## [Pointing records for screenshots and pages]
* * * * * * *
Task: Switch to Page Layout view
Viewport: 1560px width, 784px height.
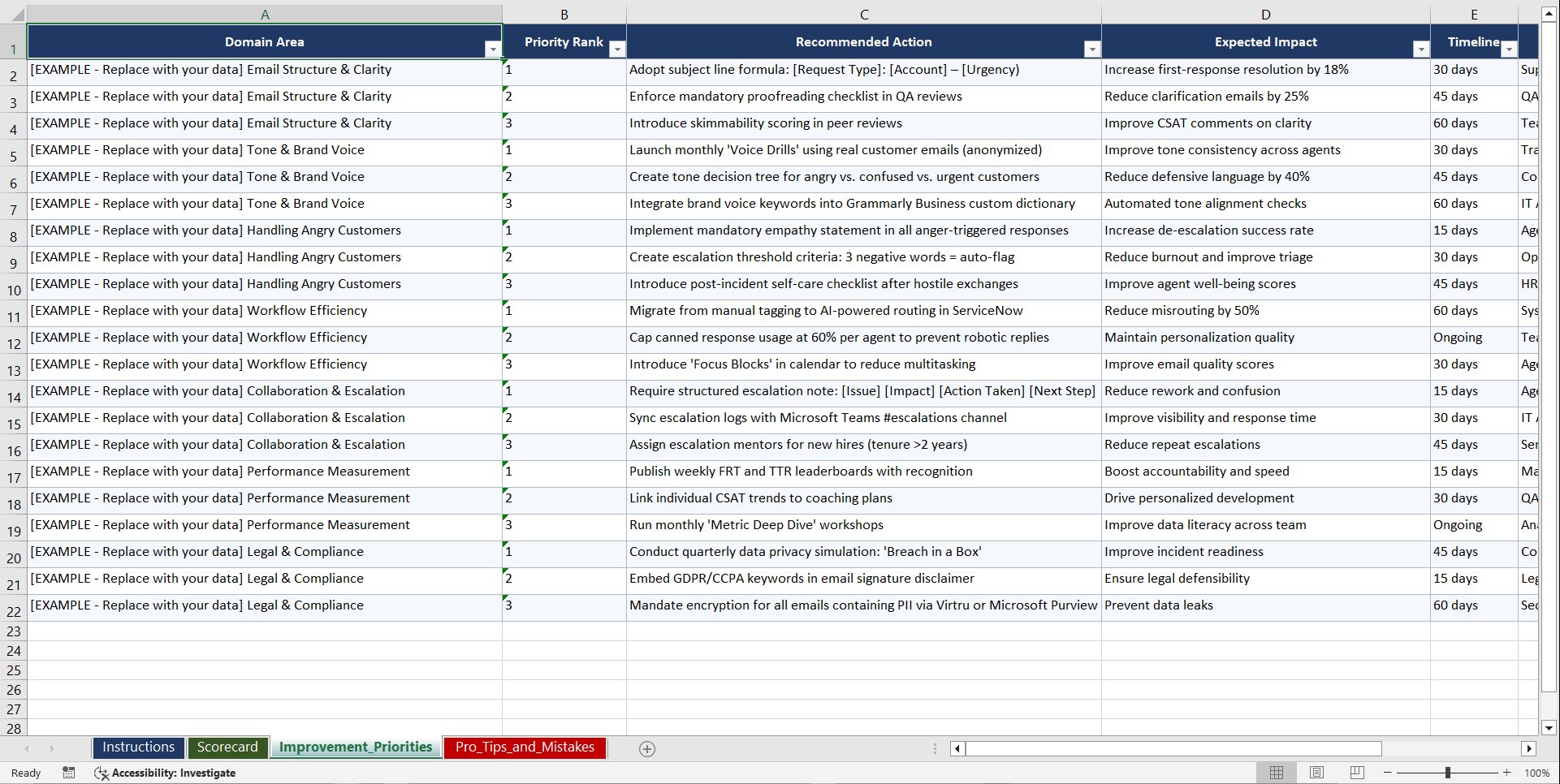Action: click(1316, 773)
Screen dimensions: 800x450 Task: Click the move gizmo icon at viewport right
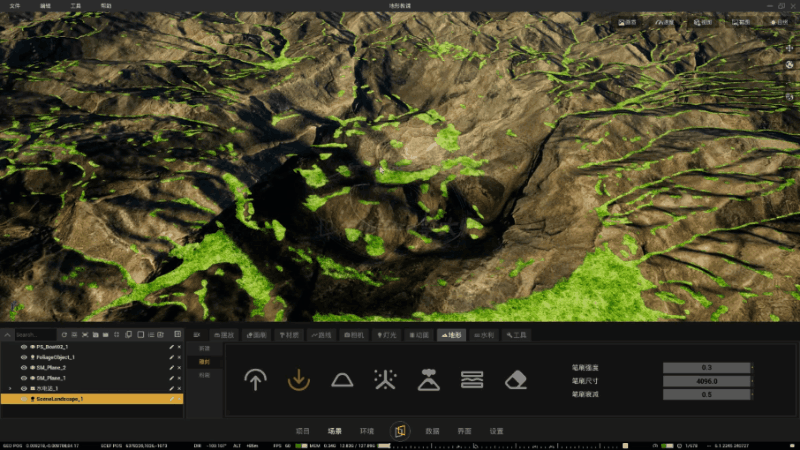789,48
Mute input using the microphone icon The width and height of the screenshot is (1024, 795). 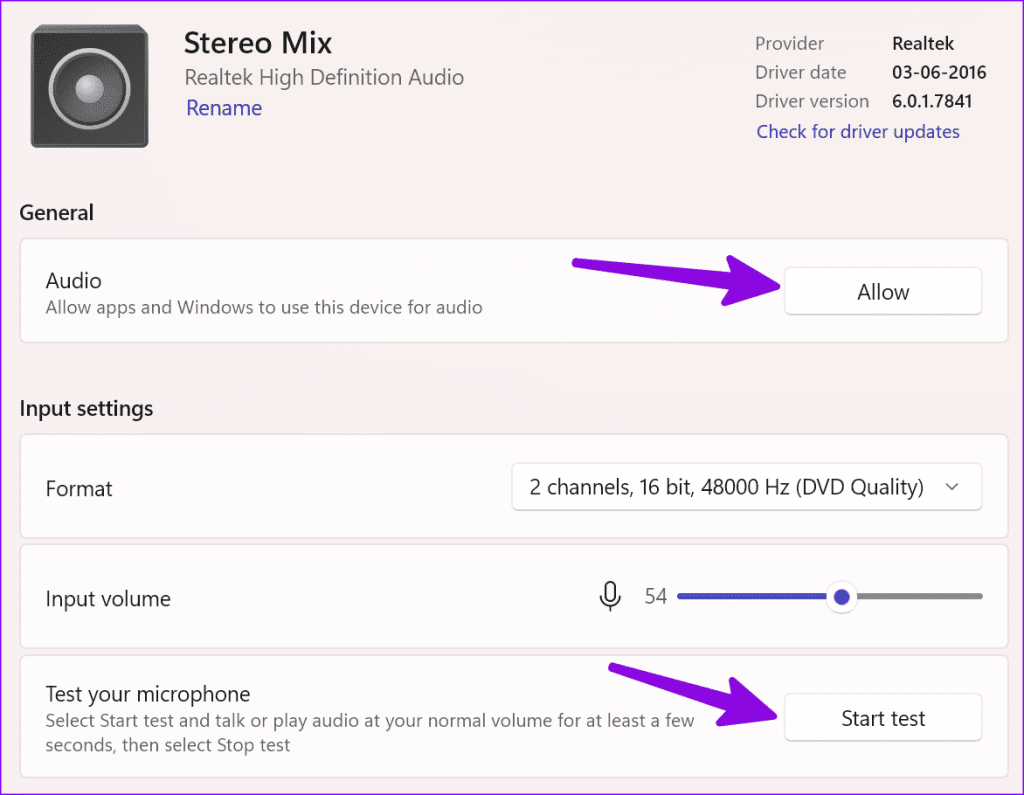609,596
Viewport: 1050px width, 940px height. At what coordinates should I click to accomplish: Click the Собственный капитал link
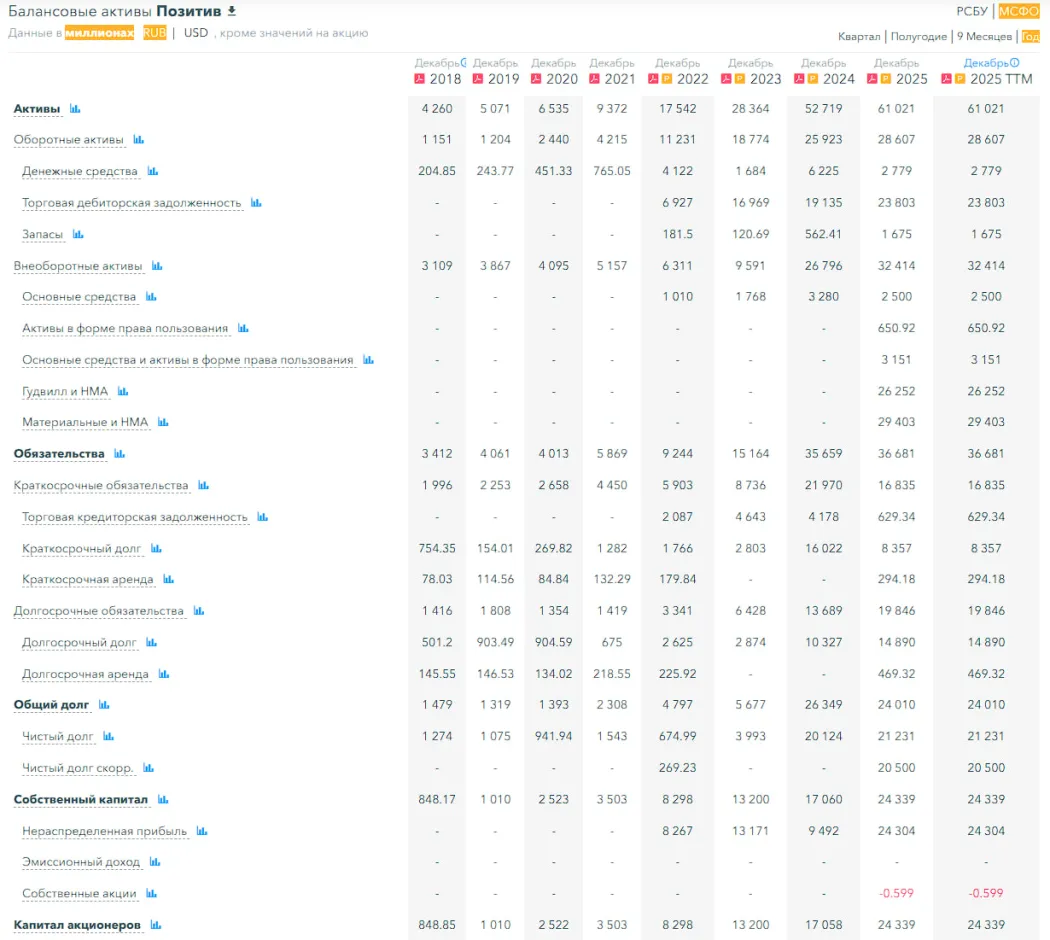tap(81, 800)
* * * * * * *
## [Short task]
Put the lines of the listing into a numbered list, from the line containing "Viewport: 1050px width, 940px" through the end of the listing, both ends included, and omit any blank lines. Leave the pictures out of the answer.

## [Solution for this task]
1. Viewport: 1050px width, 940px height. At what coordinates should I click to accomplish: Click the Собственный капитал link
2. tap(81, 800)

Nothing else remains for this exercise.